In this essay, he points out how utterly quixotic The Comics Journal’s mission was when it was founded in the mid-70s. “The idea that comics could be great art for a literate, adult readership was a hypothesis without a lot of available evidence to back it up in 1976.” So what effect has the “The 100 Best Comics of the Century” had on the place of comics in our culture? Blanchette points out that “in the years following the Top 100 list’s appearance in The Comics Journal #210, the graphic novel achieved dominance over the “floppy” comic, more adult readers have found their way to comics through bookstores, and comics began to be taken seriously by those outside the parochial tribes that populated the comics industry.”
How much if any of that is the result of “The 100 Best Comics of the Century” seems like a question worth asking—so I shall. A big part of the list was devoted to old comic strips from the first half of the 20th century, which for the most part were only accessible to obsessives (like me) who would spend hours at libraries reading the old comic strips in microfilm newspaper collections. In short, The Comics Journal produced a list of comics that our readers had no way to read. At the time of the list, a few publishers had published collections of some of the old strips, but the ability for interested readers to read the classics was seriously limited. But now readers can easily get tons of comics classics that weren’t easily available before the List was compiled, as the shelf porn below attests.



Part of the task of developing a canon is to make the items in the canon available. In our case, to become available means that some publisher agrees to spend the considerable time, effort, and money needed to publish these books, and before any publisher will risk that, it needs some idea that people somewhere are going to be interested. But if the leading art magazine of comics says Dick Tracy is a classic of the art form, a publisher might be encouraged to take a chance and release many hardcover volumes collecting the comic. If it can be said that the List had any influence on getting these classics back in print, it has accomplished something important.
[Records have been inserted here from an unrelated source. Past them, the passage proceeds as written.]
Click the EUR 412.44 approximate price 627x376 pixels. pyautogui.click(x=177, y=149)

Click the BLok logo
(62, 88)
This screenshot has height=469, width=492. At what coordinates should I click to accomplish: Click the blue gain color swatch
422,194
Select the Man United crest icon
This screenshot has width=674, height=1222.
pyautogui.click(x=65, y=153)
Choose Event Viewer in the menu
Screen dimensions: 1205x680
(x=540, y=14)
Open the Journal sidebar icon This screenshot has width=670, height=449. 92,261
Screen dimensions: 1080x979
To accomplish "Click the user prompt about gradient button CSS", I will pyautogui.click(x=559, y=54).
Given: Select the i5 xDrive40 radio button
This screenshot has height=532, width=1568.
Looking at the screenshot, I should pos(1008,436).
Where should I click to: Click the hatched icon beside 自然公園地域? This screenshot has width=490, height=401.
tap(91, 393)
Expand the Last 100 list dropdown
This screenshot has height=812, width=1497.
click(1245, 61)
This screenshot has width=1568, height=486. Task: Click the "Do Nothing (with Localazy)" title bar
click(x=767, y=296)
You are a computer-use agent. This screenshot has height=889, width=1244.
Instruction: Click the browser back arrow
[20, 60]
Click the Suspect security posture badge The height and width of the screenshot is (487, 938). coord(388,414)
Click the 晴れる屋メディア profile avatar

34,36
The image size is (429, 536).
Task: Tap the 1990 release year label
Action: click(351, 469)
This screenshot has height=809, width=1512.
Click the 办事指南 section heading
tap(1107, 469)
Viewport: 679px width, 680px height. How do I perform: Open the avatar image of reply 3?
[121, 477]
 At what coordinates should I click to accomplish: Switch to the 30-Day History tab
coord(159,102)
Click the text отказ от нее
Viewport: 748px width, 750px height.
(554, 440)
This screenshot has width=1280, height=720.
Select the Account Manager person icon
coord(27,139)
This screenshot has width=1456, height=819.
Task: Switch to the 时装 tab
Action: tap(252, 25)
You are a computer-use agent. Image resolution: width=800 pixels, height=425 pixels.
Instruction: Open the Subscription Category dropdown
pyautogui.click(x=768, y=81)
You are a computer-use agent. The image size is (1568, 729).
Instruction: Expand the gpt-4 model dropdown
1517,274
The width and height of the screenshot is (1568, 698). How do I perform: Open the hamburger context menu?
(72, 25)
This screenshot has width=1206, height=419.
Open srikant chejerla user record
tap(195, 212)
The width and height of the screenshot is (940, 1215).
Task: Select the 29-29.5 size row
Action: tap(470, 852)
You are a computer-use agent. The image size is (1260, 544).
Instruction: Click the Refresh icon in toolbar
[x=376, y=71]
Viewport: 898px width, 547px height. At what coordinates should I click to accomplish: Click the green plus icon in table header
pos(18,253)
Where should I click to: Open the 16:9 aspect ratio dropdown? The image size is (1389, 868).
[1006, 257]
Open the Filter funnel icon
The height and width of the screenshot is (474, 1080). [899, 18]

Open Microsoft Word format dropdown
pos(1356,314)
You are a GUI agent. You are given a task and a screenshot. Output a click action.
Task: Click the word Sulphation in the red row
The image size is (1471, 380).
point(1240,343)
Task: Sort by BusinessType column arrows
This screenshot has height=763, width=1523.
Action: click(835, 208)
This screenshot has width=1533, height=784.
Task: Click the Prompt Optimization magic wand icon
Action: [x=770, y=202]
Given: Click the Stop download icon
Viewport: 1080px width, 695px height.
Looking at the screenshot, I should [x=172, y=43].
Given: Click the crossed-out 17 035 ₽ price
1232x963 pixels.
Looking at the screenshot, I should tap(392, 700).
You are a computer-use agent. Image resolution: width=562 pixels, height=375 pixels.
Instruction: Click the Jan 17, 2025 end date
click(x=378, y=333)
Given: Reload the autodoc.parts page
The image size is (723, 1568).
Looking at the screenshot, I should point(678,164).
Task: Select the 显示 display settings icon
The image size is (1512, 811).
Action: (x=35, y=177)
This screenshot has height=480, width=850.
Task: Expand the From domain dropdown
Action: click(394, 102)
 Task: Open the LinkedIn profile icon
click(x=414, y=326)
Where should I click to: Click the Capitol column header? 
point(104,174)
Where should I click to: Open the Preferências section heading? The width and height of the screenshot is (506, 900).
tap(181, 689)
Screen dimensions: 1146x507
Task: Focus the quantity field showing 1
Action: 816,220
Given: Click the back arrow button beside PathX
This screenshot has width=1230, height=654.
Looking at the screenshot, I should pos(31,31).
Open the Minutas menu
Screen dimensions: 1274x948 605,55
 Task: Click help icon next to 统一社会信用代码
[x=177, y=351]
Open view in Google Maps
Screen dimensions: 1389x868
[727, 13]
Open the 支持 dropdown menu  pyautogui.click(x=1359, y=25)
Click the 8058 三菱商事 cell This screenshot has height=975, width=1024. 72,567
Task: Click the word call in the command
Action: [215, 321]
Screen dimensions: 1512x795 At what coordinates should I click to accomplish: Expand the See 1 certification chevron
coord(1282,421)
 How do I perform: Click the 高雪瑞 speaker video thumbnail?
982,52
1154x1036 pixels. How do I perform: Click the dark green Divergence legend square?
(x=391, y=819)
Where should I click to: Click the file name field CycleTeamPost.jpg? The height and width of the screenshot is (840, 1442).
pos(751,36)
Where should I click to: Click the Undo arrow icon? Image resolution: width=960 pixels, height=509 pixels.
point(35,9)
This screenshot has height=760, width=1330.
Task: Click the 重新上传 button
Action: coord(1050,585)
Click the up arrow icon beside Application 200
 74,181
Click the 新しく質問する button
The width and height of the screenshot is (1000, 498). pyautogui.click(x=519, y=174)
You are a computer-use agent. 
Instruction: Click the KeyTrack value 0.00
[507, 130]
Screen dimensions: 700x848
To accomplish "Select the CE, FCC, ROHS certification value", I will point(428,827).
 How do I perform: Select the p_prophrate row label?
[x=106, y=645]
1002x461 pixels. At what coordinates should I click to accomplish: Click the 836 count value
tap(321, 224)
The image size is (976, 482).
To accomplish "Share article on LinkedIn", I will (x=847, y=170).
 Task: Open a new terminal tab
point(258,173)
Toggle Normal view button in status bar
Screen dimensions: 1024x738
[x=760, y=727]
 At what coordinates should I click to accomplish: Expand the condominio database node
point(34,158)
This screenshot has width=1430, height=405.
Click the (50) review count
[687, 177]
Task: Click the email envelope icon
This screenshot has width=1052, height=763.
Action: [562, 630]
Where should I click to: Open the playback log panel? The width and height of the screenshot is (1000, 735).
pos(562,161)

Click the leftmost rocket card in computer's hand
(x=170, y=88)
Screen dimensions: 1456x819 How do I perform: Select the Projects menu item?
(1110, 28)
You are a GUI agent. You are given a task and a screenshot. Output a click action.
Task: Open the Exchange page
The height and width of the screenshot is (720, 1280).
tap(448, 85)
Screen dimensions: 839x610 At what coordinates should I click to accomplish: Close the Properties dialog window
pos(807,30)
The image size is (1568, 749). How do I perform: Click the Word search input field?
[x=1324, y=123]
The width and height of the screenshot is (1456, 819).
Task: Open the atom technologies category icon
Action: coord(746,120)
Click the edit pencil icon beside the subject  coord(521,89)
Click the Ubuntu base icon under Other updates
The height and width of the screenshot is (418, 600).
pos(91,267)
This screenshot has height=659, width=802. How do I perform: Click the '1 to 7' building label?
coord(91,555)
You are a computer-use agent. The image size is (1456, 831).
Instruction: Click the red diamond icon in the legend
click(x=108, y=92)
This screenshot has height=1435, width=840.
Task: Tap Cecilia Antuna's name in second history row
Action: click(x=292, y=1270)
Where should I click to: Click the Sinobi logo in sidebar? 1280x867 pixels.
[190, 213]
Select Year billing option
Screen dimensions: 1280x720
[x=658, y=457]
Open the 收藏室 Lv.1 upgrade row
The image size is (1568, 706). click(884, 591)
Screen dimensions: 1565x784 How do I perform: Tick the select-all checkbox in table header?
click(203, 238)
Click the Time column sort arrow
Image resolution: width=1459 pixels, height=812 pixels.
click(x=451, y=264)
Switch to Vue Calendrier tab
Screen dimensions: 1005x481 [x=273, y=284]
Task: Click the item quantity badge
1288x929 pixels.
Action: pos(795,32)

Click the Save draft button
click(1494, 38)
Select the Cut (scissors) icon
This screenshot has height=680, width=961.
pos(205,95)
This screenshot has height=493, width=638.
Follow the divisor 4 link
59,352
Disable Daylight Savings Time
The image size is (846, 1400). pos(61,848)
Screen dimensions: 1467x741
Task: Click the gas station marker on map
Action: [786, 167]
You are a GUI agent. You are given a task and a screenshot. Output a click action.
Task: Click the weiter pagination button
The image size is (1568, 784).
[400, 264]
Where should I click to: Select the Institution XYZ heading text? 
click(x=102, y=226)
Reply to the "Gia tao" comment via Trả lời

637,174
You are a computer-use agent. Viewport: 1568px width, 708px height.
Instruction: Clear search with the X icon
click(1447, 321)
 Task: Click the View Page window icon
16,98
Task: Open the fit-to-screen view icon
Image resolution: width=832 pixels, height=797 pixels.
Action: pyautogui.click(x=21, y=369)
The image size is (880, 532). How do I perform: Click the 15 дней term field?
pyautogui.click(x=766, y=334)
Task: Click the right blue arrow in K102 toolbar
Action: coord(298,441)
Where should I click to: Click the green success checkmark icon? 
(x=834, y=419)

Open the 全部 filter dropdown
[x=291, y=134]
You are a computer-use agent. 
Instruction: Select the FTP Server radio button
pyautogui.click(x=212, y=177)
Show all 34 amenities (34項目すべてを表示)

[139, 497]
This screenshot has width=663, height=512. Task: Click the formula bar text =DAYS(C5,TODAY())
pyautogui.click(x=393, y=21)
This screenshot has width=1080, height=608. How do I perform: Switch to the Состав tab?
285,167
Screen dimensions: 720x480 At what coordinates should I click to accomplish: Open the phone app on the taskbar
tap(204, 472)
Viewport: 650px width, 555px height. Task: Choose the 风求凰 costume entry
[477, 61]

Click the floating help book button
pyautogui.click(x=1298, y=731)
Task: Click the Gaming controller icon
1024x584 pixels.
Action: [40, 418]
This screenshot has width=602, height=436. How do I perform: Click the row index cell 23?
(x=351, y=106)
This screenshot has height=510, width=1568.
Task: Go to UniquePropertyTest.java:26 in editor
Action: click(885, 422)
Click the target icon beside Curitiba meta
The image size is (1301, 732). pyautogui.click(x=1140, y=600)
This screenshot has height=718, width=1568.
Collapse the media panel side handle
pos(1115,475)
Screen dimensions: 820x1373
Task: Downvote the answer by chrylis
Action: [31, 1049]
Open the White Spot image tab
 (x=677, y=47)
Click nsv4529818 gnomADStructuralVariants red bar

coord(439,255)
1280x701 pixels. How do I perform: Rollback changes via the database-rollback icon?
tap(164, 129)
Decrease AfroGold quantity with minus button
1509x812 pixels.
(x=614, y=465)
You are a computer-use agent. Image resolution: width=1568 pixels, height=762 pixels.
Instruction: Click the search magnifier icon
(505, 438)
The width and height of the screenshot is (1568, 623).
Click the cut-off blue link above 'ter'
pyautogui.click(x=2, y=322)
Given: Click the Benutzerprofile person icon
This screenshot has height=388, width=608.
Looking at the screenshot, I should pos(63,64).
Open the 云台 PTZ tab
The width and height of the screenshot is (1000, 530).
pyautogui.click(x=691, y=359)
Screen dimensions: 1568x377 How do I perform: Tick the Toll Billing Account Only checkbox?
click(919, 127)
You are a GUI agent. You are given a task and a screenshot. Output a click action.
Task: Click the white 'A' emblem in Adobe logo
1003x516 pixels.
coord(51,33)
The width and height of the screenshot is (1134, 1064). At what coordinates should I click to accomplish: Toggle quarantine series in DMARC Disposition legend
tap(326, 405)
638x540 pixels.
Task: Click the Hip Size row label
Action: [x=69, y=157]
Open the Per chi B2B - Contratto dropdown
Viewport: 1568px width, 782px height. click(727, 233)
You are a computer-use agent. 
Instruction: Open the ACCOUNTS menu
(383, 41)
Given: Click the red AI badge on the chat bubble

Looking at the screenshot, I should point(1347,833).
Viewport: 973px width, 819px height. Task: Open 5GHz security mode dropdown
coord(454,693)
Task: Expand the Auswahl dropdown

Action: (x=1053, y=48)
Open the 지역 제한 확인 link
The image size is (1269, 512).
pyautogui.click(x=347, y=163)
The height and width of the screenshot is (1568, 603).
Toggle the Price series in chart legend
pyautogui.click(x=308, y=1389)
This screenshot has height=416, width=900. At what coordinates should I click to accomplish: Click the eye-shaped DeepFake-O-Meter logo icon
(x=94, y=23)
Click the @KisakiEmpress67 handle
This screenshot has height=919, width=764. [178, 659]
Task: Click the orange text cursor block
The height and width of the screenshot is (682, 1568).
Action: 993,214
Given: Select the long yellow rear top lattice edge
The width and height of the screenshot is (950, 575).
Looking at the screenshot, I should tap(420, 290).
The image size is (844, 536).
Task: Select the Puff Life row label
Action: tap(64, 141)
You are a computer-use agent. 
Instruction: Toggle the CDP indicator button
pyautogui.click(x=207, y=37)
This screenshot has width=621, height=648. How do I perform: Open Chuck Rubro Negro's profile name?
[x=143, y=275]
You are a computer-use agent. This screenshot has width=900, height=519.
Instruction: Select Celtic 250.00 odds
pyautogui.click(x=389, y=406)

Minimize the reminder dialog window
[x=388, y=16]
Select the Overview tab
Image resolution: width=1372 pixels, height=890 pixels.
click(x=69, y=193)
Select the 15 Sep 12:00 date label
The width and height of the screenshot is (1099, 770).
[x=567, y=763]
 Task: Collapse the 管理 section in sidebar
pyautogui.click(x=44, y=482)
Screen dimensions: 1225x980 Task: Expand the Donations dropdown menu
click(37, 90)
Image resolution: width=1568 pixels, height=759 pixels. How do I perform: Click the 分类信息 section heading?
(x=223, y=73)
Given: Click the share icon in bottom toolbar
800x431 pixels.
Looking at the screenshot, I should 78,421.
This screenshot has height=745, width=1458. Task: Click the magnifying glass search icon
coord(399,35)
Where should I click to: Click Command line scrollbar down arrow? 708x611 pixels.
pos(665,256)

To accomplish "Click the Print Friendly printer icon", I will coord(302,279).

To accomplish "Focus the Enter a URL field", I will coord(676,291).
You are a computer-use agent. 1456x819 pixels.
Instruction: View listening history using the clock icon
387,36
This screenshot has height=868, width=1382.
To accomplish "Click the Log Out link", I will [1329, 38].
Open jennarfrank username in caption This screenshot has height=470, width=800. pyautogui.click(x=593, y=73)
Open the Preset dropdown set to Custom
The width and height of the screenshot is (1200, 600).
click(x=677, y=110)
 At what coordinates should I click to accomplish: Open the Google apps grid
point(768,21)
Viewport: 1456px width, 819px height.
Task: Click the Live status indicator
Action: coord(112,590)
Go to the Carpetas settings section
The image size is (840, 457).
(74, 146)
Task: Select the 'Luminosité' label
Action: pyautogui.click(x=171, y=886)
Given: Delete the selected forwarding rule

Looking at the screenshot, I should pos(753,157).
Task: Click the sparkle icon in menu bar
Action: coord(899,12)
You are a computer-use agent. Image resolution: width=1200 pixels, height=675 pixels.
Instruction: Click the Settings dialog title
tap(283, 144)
After his tenure as editor of The Comics Journal was done, Spurgeon remained in comics, first producing a comics newsletter, The Comics Reporter, then founding the Cartoon Crossroads Columbus (CXC), a comics festival associated with The Billy Ireland Cartoon Library & Museum in Columbus, Ohio. Even his last gig was about canonizing comics. He died at the age of 50, a huge loss to comics.

Last year, The Centre Pompidou put on a huge comics exhibit, Comics 1964-2024. That show received a thoughtful review in Artforum. As I was writing this post, my copy of the catalog for that exhibit arrived in the mail. It is a large handsome book. The fact that the most important modern art museum in Paris put on this comics exhibit, and that Artforum thought it was necessary to cover it, and that it is memorialized in a beautiful, scholarly doorstopper of a catalog—this is the world we dreamed of. Thanks for reminding me of this, Colin and Alex.